• Task prompt
Continue the guide to observing Tisha B’Av at home, starting right after its last sentence.

(Page extract begins)

As the pandemic lingers on into yet another Jewish holiday, we are once again retooling and reframing so much of what we are used to doing in the synagogue or among friends.

Regarding Tisha B’Av, the annual day of mourning for the destruction of Jerusalem and our nation’s dispersion, the primary observances of the day can be done at home. Here are some tips on how to make this home-based Tisha B’Av meaningful.

1. Brush Up on Tisha B’Av Observances

The primary observance of the day is fasting (refraining from all food and drink) from sunset of the 8th of Av until nightfall the following night. But there are other things we also do not do, such as bathing, wearing leather footwear, applying ointment or creams, engaging in intimacy, sending gifts, or even extending greetings.

Read “The Laws of Mourning” For a Full Refresher

2. Prep the Right Food for the Day Before

On the evening before Tisha B’Av, we eat two meals. The first is a filling meal that will give your body the nourishment it needs to make it through a long fast. Make sure to drink lots of water.

The second meal, eaten close to sundown is already mournful. This somber meal is not very plentiful. Eaten alone while sitting on the floor or a low stool, it consists of a piece of bread and a hard-boiled egg dipped in ashes, a symbol of mourning. Again, drink lots of water.

Read More Tips for An Easier Fast

3. Don’t Forget About Your Kids

Even though they may not yet be fasting, don’t forget that it’s also Tisha B’Av for your kids, and they need to have a meaningful age-appropriate experience. Added bonus: the more engaged they are, the easier your day will be. Among other activities and snacks that you can prepare in advance, purchase a special book or two, to be taken out only on Tisha B’Av. Particularly appropriate are books that focus on the Holy Temple, Jerusalem, or kindness.

And don’t discount plopping them in front of some kosher screen time so that you can get some rest.

4. Get a Low Seat

Like mourners in shiva, we sit on a low stool or chair from the start of the fast until midday on 9 Av. You can make an appropriate chair by removing the cushion from a sofa or easy-chair. Alternatively, find a cushion or mat that you think will be comfortable on the floor.

5. Prepare to Read Eichah and Kinot

The most noticeable element of synagogue services that you will be missing at home is the reading of Eichah (Book of Lamentations) and Kinot (elegies that have been composed throughout the ages). When synagogue attendance is not possible, both may be said at home.

You can find Eichah in any edition of Tanach (Hebrew Bible), in the back of most editions of Chumash (Five Books of Moses), and of course online. If your Hebrew is not great, you can even read it in English (or read along with this audio recording).

Kinot are a little harder to come by in an easy-to-consume online form, but a little googling will serve you well. If purchasing an actual book, note that there is no Chabad edition, but the books produced by most Orthodox publishers are quite similar.

At night, after evening services, we read Eichah followed by a few key Kinot. Then, after morning services, we read many Kinot (followed by Eichah in Chabad tradition). While finishing them all is laudable, it is fine to do as much as you can.

(Page extract ends)
(Source material begins)

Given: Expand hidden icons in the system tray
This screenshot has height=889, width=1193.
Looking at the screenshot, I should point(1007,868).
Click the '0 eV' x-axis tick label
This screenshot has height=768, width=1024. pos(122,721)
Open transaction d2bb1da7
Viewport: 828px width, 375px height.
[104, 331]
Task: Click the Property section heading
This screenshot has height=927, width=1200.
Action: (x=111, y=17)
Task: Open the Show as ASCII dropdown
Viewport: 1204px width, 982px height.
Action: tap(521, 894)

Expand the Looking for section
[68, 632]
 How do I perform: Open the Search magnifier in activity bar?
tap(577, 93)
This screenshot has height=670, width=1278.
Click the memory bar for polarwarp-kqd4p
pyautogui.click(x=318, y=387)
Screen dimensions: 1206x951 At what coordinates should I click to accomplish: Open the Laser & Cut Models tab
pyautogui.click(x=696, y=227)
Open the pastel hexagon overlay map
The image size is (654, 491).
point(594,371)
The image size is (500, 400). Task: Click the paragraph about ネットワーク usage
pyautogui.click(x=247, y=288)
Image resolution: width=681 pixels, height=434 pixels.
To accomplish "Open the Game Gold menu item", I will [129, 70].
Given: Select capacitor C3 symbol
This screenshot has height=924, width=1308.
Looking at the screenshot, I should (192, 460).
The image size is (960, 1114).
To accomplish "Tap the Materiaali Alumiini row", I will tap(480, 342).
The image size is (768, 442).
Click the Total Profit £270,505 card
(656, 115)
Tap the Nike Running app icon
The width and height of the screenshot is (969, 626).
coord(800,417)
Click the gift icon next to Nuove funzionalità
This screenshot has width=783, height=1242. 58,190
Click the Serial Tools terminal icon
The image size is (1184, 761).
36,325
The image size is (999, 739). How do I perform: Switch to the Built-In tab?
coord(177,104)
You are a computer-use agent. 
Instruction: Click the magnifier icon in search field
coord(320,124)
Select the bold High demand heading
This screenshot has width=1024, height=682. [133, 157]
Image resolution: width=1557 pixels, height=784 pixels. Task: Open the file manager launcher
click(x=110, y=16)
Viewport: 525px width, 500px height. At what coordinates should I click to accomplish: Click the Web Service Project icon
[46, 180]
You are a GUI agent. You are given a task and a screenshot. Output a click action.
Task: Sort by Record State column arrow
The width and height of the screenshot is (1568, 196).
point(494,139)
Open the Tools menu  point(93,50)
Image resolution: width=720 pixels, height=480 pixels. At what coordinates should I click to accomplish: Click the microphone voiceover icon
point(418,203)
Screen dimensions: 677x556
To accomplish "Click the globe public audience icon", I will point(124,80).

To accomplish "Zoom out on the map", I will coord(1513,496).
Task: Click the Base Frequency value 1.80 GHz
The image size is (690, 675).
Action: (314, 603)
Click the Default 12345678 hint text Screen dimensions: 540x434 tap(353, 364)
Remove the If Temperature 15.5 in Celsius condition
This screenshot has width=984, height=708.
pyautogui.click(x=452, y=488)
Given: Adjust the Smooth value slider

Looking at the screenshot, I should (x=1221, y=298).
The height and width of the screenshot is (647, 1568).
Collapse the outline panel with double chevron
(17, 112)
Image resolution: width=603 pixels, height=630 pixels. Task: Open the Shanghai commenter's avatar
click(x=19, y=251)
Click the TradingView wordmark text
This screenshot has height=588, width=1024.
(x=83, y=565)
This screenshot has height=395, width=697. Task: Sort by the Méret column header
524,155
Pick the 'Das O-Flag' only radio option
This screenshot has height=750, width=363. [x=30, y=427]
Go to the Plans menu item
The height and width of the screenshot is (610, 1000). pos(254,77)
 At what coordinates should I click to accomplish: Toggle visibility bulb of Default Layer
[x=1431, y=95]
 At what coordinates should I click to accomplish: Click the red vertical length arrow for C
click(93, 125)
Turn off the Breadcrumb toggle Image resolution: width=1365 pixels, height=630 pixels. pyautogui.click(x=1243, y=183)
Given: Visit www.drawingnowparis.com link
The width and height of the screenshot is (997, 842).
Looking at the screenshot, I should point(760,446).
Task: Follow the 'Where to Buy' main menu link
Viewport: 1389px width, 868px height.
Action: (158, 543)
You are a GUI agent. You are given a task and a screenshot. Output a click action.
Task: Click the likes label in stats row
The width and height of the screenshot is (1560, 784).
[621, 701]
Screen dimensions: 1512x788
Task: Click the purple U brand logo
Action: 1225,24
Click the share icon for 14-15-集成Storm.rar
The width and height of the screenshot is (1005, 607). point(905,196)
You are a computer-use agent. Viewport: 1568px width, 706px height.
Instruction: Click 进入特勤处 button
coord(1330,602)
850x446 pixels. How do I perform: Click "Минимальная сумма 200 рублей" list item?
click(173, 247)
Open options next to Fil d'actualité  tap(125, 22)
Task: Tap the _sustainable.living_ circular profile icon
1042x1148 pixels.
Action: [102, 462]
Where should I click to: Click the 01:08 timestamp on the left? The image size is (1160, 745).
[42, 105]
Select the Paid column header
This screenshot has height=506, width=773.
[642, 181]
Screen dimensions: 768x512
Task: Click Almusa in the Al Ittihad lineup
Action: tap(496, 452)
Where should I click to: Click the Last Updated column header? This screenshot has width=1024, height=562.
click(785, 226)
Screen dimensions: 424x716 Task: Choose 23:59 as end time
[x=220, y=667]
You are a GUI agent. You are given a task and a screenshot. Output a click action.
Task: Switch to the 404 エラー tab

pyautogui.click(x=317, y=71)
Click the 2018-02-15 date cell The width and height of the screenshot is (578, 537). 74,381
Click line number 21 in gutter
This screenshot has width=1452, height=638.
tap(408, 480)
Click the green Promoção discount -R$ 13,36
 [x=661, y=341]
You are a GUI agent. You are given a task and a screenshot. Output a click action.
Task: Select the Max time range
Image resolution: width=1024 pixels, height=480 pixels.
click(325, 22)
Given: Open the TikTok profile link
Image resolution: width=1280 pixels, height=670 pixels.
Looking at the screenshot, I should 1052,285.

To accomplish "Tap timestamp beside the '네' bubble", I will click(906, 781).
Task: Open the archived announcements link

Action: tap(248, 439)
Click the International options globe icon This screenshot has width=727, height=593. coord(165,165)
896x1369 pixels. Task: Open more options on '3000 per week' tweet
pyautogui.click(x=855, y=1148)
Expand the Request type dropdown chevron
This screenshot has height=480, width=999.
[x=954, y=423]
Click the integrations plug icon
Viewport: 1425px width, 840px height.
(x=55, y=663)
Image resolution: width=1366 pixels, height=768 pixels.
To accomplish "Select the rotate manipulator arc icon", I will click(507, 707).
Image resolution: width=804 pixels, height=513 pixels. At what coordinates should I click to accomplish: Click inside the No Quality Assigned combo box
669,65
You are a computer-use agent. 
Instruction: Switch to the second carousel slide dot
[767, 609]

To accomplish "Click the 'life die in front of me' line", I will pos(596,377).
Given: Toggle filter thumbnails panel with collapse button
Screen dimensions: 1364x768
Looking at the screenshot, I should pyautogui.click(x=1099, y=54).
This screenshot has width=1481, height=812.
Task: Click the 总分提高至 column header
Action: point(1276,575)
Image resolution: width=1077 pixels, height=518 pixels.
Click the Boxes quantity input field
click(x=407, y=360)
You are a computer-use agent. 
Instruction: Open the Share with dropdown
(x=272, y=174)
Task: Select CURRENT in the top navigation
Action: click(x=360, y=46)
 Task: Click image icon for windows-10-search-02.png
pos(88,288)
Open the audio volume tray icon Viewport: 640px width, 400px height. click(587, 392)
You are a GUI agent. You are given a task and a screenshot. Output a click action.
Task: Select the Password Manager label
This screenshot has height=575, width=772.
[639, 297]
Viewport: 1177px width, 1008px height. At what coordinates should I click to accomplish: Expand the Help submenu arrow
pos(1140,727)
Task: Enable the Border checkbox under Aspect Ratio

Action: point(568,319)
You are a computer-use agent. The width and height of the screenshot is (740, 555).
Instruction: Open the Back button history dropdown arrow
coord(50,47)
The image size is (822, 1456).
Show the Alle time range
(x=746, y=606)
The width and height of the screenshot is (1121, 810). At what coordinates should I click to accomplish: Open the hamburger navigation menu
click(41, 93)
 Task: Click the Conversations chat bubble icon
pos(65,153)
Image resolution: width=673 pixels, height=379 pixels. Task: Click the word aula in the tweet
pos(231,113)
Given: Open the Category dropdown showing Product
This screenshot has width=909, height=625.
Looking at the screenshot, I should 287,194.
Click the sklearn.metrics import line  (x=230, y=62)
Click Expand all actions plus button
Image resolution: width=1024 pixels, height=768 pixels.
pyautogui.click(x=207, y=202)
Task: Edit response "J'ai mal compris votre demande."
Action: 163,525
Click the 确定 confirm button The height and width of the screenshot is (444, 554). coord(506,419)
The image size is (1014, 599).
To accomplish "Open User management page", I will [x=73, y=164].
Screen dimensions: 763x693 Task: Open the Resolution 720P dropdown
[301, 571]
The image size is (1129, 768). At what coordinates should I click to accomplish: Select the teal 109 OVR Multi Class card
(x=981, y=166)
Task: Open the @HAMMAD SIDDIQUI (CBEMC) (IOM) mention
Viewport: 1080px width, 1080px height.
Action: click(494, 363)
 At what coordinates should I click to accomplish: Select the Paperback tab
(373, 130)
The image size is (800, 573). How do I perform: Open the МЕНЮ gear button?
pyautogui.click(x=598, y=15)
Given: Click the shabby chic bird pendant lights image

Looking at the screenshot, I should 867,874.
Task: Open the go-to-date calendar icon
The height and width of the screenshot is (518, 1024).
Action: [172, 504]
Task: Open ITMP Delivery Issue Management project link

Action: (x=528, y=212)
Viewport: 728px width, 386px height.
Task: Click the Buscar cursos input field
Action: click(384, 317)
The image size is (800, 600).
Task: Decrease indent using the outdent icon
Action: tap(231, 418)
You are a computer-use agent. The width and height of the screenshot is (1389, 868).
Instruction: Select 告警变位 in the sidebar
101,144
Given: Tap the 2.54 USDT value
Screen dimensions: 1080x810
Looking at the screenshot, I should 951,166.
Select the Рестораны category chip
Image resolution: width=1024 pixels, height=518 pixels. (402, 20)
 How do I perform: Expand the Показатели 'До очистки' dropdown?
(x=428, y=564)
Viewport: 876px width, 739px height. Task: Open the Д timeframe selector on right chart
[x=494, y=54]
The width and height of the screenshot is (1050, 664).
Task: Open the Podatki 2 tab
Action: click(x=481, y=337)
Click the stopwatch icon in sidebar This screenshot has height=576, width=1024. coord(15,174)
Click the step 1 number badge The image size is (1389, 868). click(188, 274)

(Source material ends)

• Answer to the problem
Print Highlights From the Tish B'Av Service (PDF)

6. Watch (the Right Kind of) Online Torah Classes

Most Torah study, which gladdens the heart and delights the mind, is forbidden on this sad day. It is, however, permitted—and encouraged—to study sections of the Torah which discuss the laws of mourning, the destruction of the Temples, and the tragedies which befell the Jewish people throughout our history. This prohibition actually begins at midday the day before Tisha b’Av.

Learn the Talmudic Account of the Destruction With Rabbi Gordon

7. Don’t Forget Tallit and Tefillin

Tisha B’Av morning services are unique in that men wear neither tallit nor tefillin. They are described as pe’er, an adornment, and we mourn bereft and unadorned. After midday, however, the mourning restrictions ease up a bit, and we put on our tallit and tefillin for the afternoon services.

Read the Full Procedure in What to Expect at Tisha B’Av Services

8. Loosen Up in the Afternoon

While we do almost nothing in the morning other than pray and mourn, in the afternoon many have the custom to clean up the house and wash the floors in anticipation of the Redemption, which we await. This is also the time to prepare something to eat after the fast (it should not contain meat, since the full mourning restrictions are not lifted until noon on 10 Av).

Read Why the Afternoon Is Different

9. Crank Up the AC

In the Northern Hemisphere, Tisha B’Av is often a long, hot day. Keeping in a cool and shady spot can help stave off dehydration and migraines. Even if you have been conserving electricity, today is a good day to splurge on some good air-conditioning.

10. Join an Online Event

We learned early on in the pandemic that even if we are physically apart, the gift of technology brings us together in mind and in spirit with people from all over the world. Join Chabad.org’s online event here.

And as we sit and mourn at home, far from our beloved places of worship, we remember the essence of this day, when G‑d’s home was destroyed and our nation was deprived of our national place of worship. May it soon be rebuilt. Amen!